◆ **TEXT SHOWN**
Normally I'd use Adder_Subtractor_Binary modules, but here we know all numbers are unsigned and of the same width, no carry in/out is needed, and wrap-around is expected and desired. There are no corner-cases. So let the CAD tool synthesize the math here.
reg [TAP_COUNTER_WIDTH-1:0] tap_p_next = TAP_ZERO;
reg [TAP_COUNTER_WIDTH-1:0] tap_n_next = TAP_ZERO;
reg [TAP_COUNTER_WIDTH-1:0] tap_aligned = TAP_ZERO;
always @(*) begin
tap_p_next = tap_p_current + TAP_ONE;
tap_n_next = tap_n_current + TAP_ONE;
tap_aligned = tap_p_current - (stable_tap_count >> 1) - (TAP_OFFSET [TAP_COUNTER_WIDTH-1:0] - TAP_TWO);
end
State Logic
localparam STATE_WIDTH = 2;
localparam [STATE_WIDTH-1:0] STATE_IDLE = 'd0;
localparam [STATE_WIDTH-1:0] STATE_FIND_FIRST = 'd1;
localparam [STATE_WIDTH-1:0] STATE_THRU_FIRST = 'd2;
localparam [STATE_WIDTH-1:0] STATE_FIND_SECOND = 'd3;
wire [STATE_WIDTH-1:0] state;
reg [STATE_WIDTH-1:0] state_next = STATE_IDLE;
Register
#(
.WORD_WIDTH (STATE_WIDTH),
.RESET_VALUE (STATE_IDLE)
)
state_reg
(
.clock (clk_parallel),
.clock_enable (1'b1),
.clear (reset_parallel),
.data_in (state_next),
.data_out (state)
);
Datapath Transformations
wire all_taps_stable; // See Pulse_Divider below. Pulses high when all 2**TAP_COUNTER_WIDTH taps have been tried without a transition found.
reg init_taps = 1'b0; // Load both P and N IDELAY with the start delay tap values: P is 0 and N is TAP_OFFSET.
reg init_find_first = 1'b0; // Starting from a stable area, start looking for the start of the first data transition.
reg init_thru_first = 1'b0; // Starting from a transition area, start looking for the end of that first data transition area.
reg finding_first = 1'b0; // Currently in stable area, keep incrementing taps.
reg none_first = 1'b0; // From inside a stable area, reach the end of possible taps because there is NO transition area (perfect P/N alignment)
reg found_first = 1'b0; // From inside a stable area, found the start of the first data transition.

◆ **THE PROBLEM**
Please update the Verilog excerpt from "reg init_thru_first = 1'b0;" to "keep incrementing taps.", replacing "incrementing" with "advancing".

[Rows of pointing data]
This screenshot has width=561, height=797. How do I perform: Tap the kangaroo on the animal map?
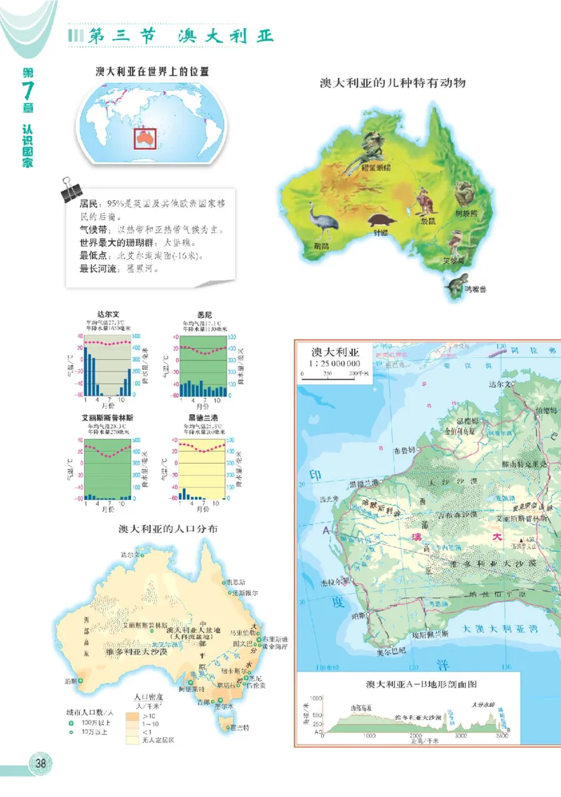(x=424, y=203)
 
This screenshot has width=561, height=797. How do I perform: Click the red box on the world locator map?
(x=144, y=137)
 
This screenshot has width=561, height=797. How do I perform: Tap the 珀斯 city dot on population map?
(x=81, y=680)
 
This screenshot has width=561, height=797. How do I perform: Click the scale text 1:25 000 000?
(x=335, y=363)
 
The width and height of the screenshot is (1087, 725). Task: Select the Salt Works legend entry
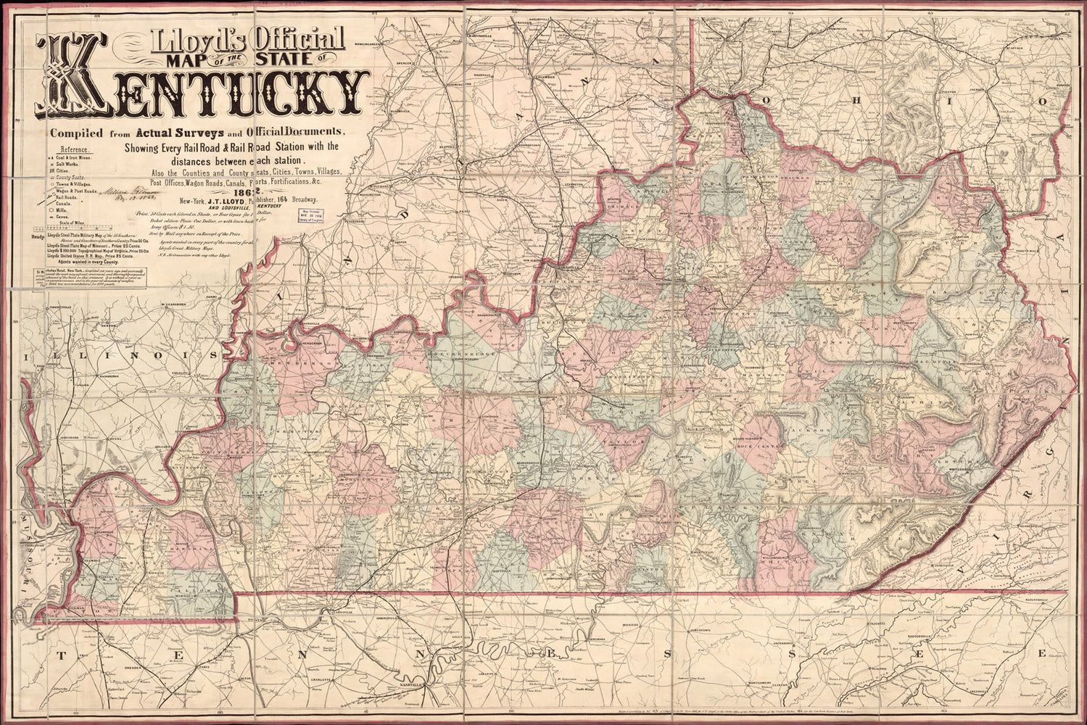[70, 166]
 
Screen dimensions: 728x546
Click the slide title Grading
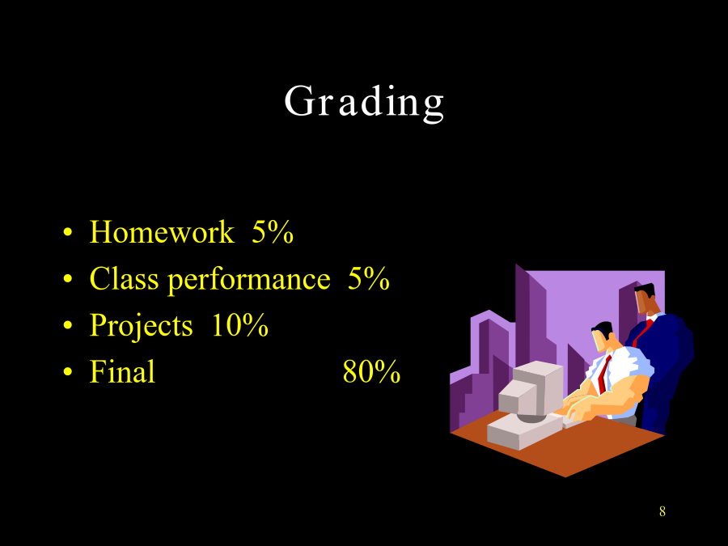364,103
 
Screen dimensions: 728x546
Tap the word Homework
162,231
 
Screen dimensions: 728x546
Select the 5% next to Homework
273,231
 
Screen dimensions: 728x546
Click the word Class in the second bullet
124,278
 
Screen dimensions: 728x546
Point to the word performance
249,281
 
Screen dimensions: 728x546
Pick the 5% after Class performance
369,278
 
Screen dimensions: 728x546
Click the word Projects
141,326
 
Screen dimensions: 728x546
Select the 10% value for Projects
239,324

◆ **OUTPUT OF THE TASK**
reg init_thru_first = 1'b0; // Starting from a transition area, start looking for the end of that first data transition area.
reg finding_first = 1'b0; // Currently in stable area, keep advancing taps.